──────── 演習用素材

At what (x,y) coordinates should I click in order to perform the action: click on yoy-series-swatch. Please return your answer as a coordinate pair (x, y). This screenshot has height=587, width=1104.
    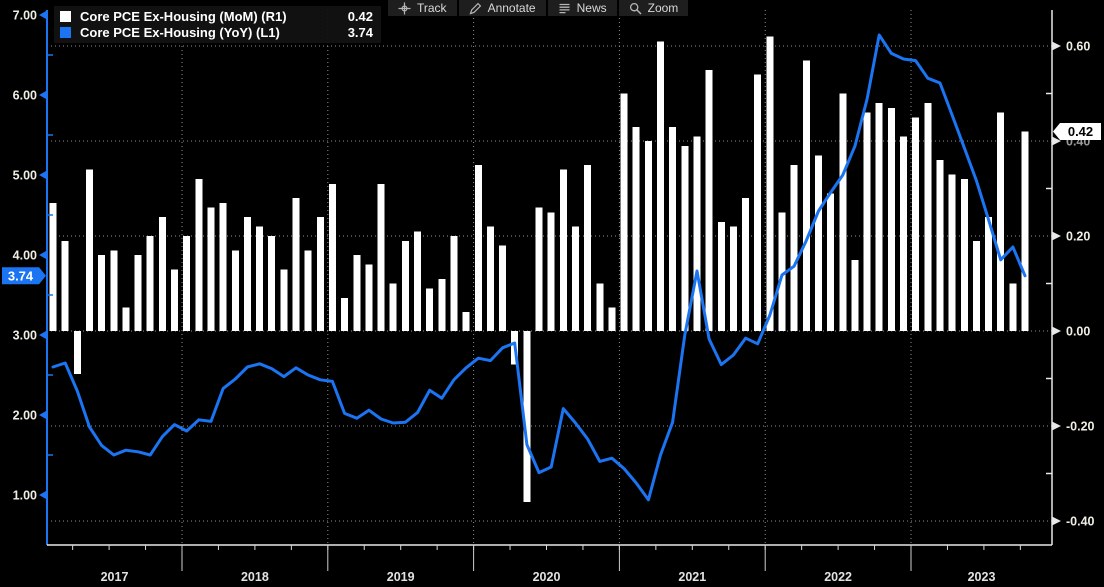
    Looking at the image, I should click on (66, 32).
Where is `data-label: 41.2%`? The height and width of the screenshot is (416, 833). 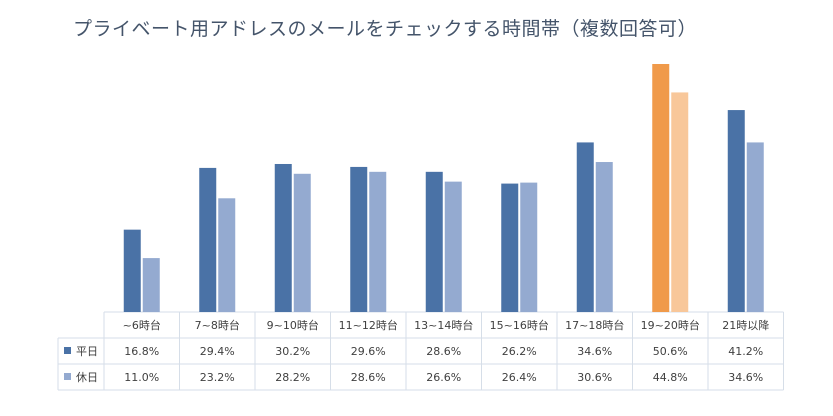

────────────────
──────── 演習用素材

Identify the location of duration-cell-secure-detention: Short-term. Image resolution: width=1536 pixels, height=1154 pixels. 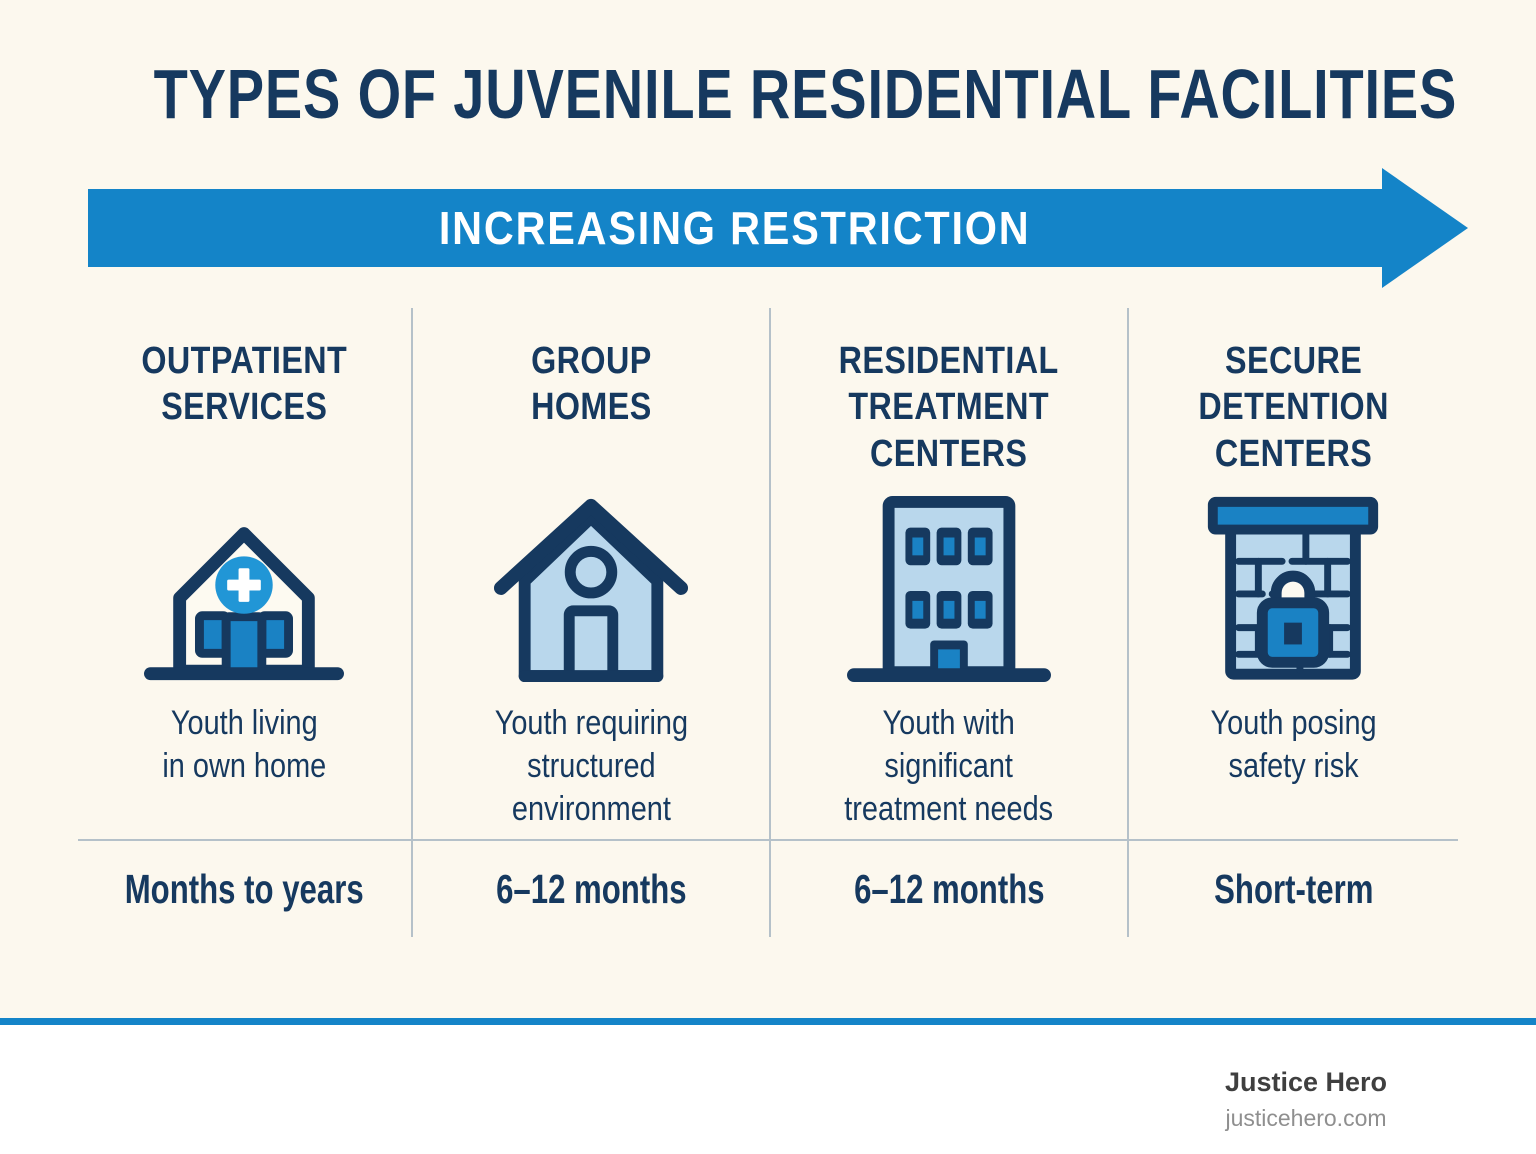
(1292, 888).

────────────────
──────── 演習用素材

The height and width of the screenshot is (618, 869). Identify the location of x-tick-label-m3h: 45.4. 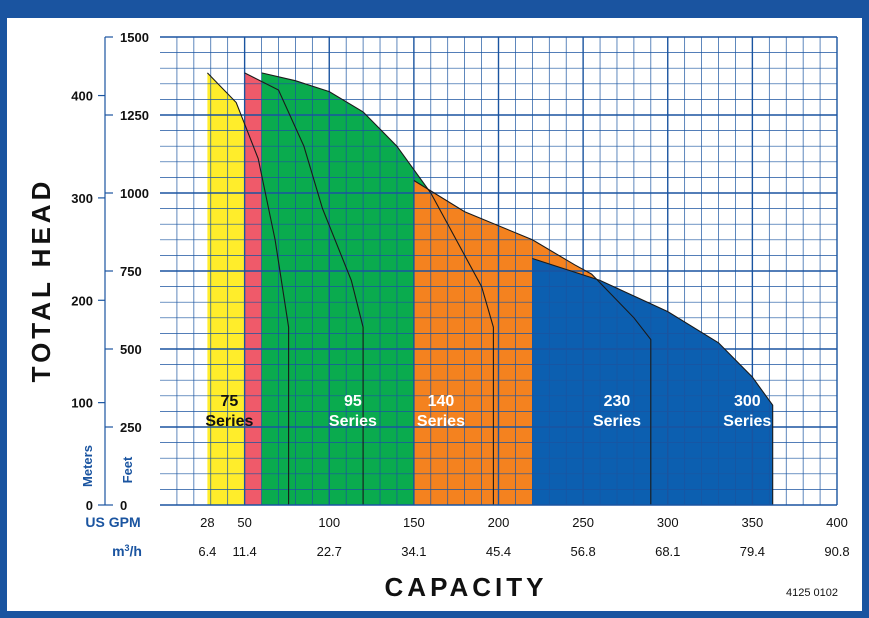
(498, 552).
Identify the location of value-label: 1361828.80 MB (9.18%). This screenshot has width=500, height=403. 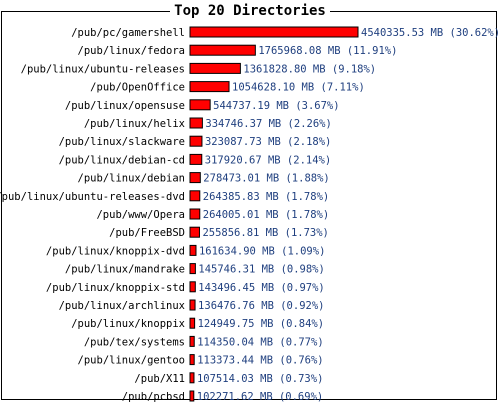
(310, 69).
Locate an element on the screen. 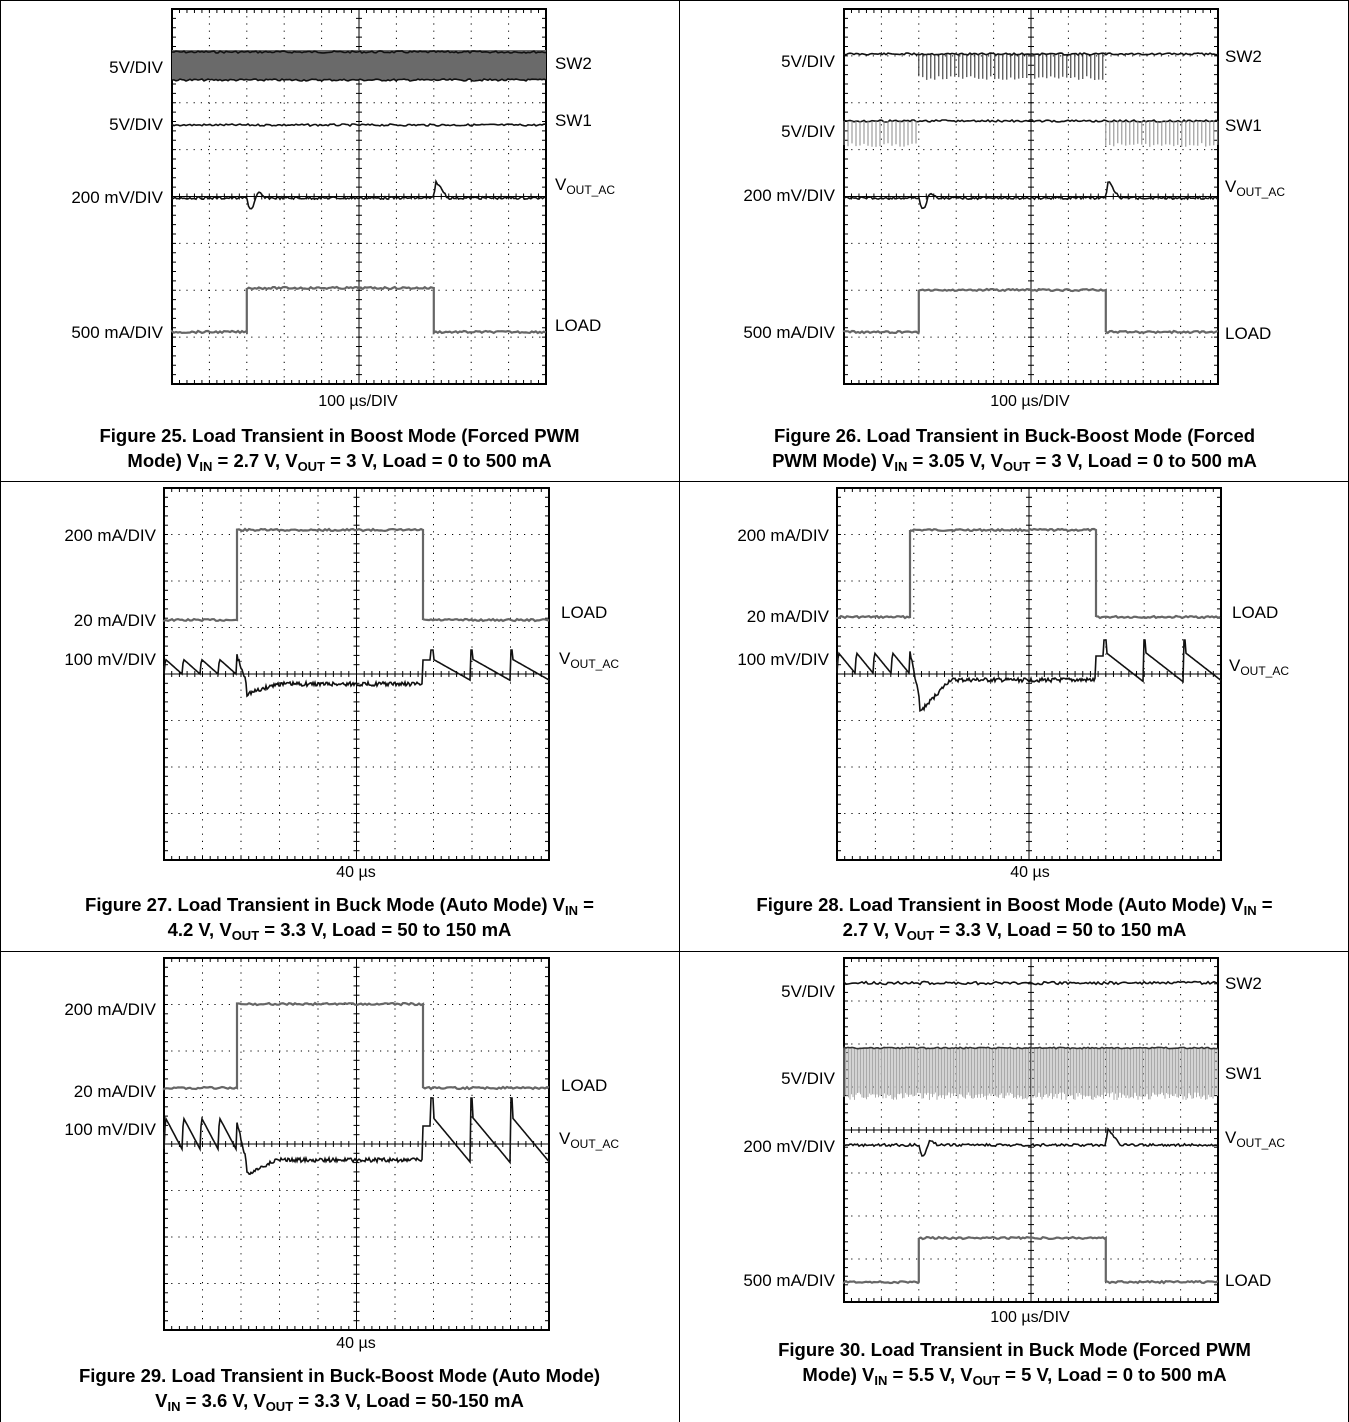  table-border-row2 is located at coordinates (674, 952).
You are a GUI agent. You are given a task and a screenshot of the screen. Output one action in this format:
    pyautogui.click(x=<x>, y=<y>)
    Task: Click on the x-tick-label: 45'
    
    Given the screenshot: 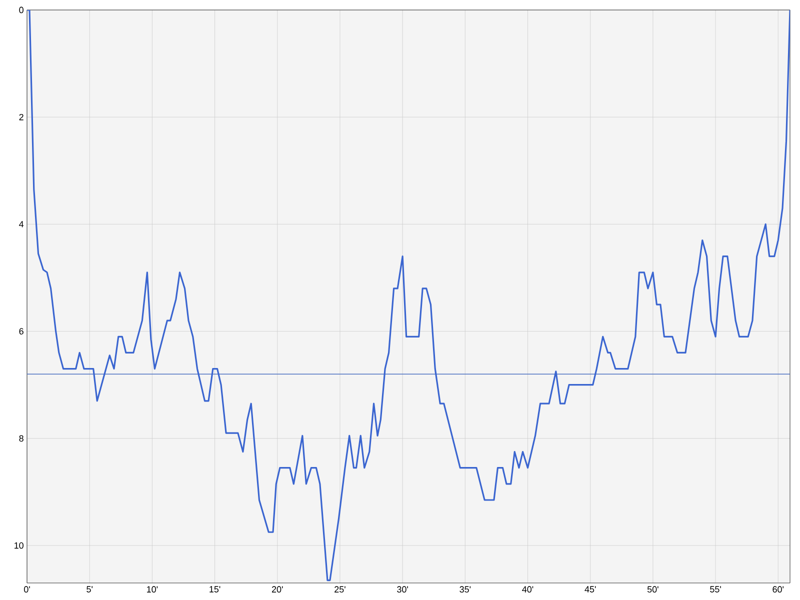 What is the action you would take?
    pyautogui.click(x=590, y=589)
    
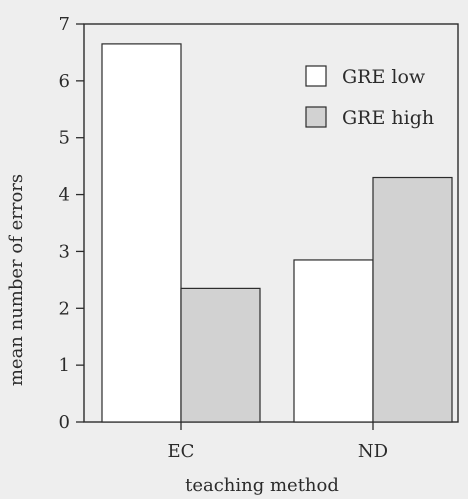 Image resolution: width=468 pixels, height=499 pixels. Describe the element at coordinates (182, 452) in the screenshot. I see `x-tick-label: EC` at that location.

────────────────

「pixels, height=1154 pixels.」を含む行から「(1292, 888).」を含む行までを、「Short-term」を「Long-term」に置き換えて書き直す。ほかは一切変えず、画像は答えに含めない。

◆ **課題への解答**:
Identify the location of duration-cell-secure-detention: Long-term. Image resolution: width=1536 pixels, height=1154 pixels. 
(1292, 888).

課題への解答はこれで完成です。